Like Aplysia, Pleurobranchaea also display learning and memory behaviors influenced by serotonin. "Serotonin is a major factor in organizing the behavior of Pleurobranchaea, particularly for feeding," Gillette said. "Some potential prey have dangerous, stinging defenses. In a single encounter, Pleurobranchaea learn to avoid their odor, Pleurobranchaea learn to avoid it by doing a characteristic avoidance turn during subsequent encounters. We are working with the serotonin pathways that underlie the odor learning."

Stuart reported at the ACS meeting that hungry Pleurobranchaea had more serotonin sulfate, one of the newly discovered serotonin metabolites, which could indicate that serotonin sulfate is a signal for hunger.

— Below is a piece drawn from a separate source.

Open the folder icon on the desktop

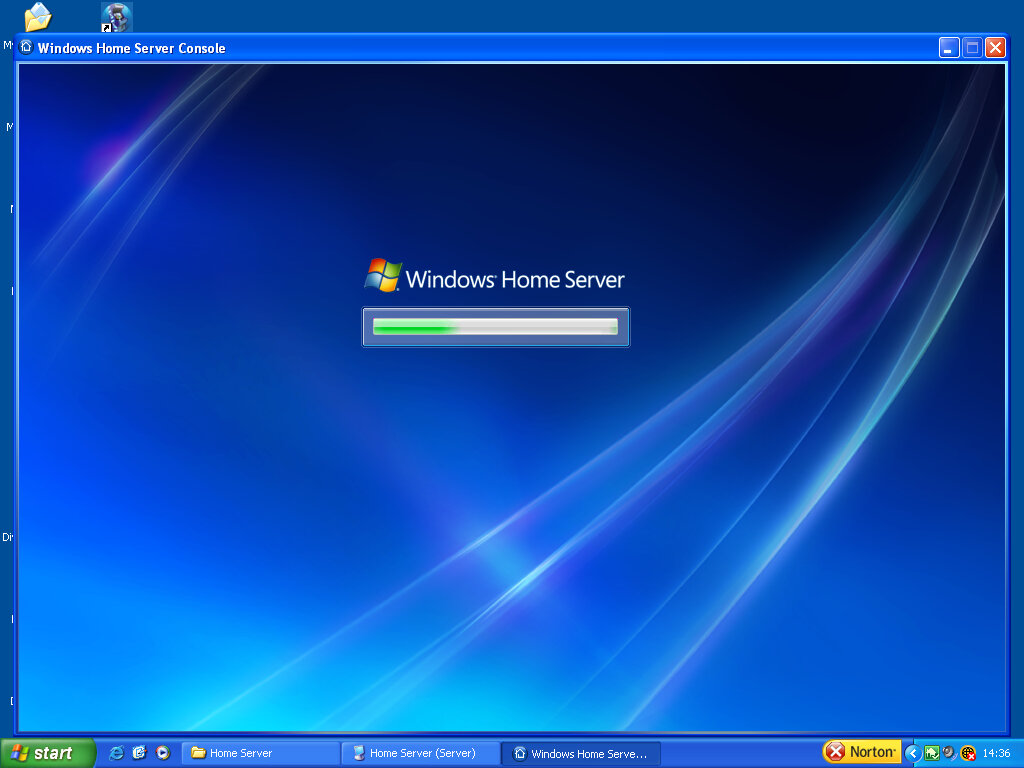(38, 17)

Stuart and Jason Ebaugh, a doctoral student in the neuroscience program, measured the blood levels of serotonin sulfate as a time-of-day function. It may be important for growth, most of which occurs during sleep, Gillette said. It's possible that the role of serotonin sulfate in marine mollusks is similar to melatonin, which resests the circadian clock in humans, Stuart and colleagues suggested in the Journal of Neurochemistry.

"This is the first quantitative measure of how serotonin metabolites are related to a behavioral state in marine mollusks," Sweedler said. "What we do not know is whether serotonin sulfate causes the behavior or whether the behavior causes the elevation of serotonin sulfate."